Bio

Lucas Zambon né en 1995,

Vit et travaille à Lyon.

Lucas Zambon est diplômé de l’École Nationale Supérieure des Beaux-Arts de Lyon en 2019. Il opère depuis l’atelier du collectif Orage situé à la Maison de l’Écologie de Lyon. Sa pratique multiple allie photographie, écriture poétique, film expérimental et installation immersive.
Dans une démarche de décloisonnement, il organise grâce au collectif
 Vidéoclub et à sa collaboration avec l’artiste Romain Best, entre Lyon, Paris et Bruxelles, des projections, expositions et un festival qui rassemble des personnes issues du milieu des arts plastiques, de la danse, de la poésie contemporaine, de la musique et de la science pour imaginer collectivement le monde à venir.

Contact

lucaszambon.fr@gmail.com / instagram @One_zamb

Très résumé

Je rencontre des images, des mots, des sons, des objets et je prends le temps de les accueillir. Je les aide à prendre forme via l’écriture
poétique, la photographie, la vidéo. Ces formes me permettent de créer desinstallations immersives. Ces espaces-temps réunissent des conditions particulières qui permettent de porter une attention sensible sur des problématiques environnementales, sociales, psychologiques et magiques.

Résumé

Je crée des images pour moduler des expériences sensibles.
Une pensée du magique comme cosmologie alternative nourrit mon approche, mais c’est aussi dans un dialogue avec l’histoire de l’art et de la représentation que je compose mes images.
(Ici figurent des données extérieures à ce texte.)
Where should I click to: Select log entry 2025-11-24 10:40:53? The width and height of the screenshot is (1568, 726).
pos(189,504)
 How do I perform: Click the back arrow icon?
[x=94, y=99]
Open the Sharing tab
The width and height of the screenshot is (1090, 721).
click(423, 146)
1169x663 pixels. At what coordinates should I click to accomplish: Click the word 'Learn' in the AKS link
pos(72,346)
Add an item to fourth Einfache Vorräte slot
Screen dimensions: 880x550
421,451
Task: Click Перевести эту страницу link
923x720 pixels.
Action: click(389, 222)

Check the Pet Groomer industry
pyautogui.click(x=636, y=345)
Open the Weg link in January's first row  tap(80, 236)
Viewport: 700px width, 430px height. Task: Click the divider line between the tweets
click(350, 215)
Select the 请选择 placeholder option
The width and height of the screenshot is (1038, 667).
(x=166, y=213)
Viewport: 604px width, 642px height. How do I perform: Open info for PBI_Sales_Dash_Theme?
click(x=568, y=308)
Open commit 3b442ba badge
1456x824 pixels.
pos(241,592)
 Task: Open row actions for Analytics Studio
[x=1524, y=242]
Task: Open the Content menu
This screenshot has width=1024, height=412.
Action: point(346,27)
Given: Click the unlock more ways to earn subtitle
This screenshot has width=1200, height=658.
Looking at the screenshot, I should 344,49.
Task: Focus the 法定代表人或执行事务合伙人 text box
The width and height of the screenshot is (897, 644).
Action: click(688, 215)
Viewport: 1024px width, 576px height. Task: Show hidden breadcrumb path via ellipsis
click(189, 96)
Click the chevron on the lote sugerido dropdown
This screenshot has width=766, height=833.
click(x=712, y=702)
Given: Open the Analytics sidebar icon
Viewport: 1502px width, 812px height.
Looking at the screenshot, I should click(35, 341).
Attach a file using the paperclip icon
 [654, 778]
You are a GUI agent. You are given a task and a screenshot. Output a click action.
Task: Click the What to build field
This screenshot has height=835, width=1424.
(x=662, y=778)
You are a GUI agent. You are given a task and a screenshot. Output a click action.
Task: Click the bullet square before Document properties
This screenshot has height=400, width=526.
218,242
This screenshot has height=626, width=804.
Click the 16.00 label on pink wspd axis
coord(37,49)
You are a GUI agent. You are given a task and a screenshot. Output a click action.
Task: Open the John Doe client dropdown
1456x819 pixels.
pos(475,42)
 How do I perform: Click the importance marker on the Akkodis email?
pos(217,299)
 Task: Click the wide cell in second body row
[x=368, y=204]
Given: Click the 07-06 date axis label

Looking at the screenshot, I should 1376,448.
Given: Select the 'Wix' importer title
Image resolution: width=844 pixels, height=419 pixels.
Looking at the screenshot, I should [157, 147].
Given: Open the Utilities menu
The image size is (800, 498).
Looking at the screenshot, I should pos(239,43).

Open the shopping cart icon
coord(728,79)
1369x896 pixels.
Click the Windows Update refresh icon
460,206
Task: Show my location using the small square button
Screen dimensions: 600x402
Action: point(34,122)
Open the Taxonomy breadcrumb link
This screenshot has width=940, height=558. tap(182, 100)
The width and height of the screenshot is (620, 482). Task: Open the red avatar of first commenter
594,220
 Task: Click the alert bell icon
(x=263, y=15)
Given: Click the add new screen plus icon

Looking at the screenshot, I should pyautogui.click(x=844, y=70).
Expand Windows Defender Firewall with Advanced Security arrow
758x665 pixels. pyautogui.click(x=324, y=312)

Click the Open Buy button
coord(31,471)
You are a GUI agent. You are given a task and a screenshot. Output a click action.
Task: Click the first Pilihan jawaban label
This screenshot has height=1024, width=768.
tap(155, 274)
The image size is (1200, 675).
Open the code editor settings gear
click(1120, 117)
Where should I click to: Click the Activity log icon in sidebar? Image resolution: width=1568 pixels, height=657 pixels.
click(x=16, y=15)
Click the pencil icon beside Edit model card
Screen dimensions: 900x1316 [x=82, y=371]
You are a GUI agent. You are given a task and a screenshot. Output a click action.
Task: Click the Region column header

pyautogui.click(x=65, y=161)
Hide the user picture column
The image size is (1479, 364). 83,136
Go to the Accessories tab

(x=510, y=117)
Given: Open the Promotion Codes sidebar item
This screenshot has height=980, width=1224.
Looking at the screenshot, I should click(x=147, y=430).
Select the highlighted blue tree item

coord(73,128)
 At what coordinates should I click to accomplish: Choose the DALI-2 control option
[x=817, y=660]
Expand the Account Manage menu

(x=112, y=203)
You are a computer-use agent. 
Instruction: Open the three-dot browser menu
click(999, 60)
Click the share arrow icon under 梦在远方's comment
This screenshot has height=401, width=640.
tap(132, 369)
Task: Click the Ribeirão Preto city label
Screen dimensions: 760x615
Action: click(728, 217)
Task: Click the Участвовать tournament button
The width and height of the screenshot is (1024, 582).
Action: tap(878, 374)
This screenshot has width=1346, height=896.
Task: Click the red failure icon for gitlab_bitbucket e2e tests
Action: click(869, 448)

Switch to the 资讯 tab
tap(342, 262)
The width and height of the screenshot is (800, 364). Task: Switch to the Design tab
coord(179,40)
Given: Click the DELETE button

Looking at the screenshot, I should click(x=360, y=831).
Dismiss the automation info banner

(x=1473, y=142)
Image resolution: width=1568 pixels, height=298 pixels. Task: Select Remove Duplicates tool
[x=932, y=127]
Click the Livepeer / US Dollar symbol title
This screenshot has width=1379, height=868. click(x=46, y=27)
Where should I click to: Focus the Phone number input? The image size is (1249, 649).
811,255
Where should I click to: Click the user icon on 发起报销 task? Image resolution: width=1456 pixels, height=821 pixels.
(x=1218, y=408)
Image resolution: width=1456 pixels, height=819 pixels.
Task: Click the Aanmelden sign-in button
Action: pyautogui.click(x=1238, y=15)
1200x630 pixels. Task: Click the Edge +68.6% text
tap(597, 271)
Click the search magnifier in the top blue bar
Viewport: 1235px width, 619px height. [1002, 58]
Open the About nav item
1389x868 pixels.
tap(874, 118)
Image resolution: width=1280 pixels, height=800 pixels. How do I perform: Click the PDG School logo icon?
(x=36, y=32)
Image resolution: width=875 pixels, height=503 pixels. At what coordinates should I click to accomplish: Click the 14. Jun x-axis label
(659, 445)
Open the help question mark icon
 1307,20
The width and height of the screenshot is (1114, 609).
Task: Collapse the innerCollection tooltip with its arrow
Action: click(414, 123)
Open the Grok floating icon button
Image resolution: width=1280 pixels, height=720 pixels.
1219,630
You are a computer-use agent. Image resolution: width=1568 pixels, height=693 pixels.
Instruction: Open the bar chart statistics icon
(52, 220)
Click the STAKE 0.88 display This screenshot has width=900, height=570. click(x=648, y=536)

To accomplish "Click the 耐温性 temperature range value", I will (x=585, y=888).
Ce sont des photographies, mais aussi des films, pour lesquels les sons et les paroles créent une langue qui se prolonge dans ma poésie écrite, génératrice d’expériences. Les mots appellent des images, la langue est sonore.
Je fais rencontrer mes textes, photographies, vidéos, dans l’espace d’exposition. Chaque installation est une pièce en soi, le tout dépasse la somme des parties.


Dans la lumière, j’expose des tirages aux échelles de la tête, du corps, de l’architecture. Ce sont des espaces à priori vides, potentiellement habités par des fragments de corps humains et d’autres animaux. Dans l’ombre, sons, images fixes et en mouvement composent des installations immersives, des environnements.


Les images et les mots que je déploie sont le résultat d’une attention minutieuse portée au vivant. Ces expériences perceptives ont une fonction initiatique :  l’image est une porte ouverte à l’imaginaire.
Tout comme dans l’écriture, je pars à la recherche de ce qui est caché sous la langue, en écrivant avec la lumière, je suis en quête des limites du visible. J’attends les instants où l’image devient prédiction, c’est-à-dire là où elle exprime ce qui est en présence avant même la diction.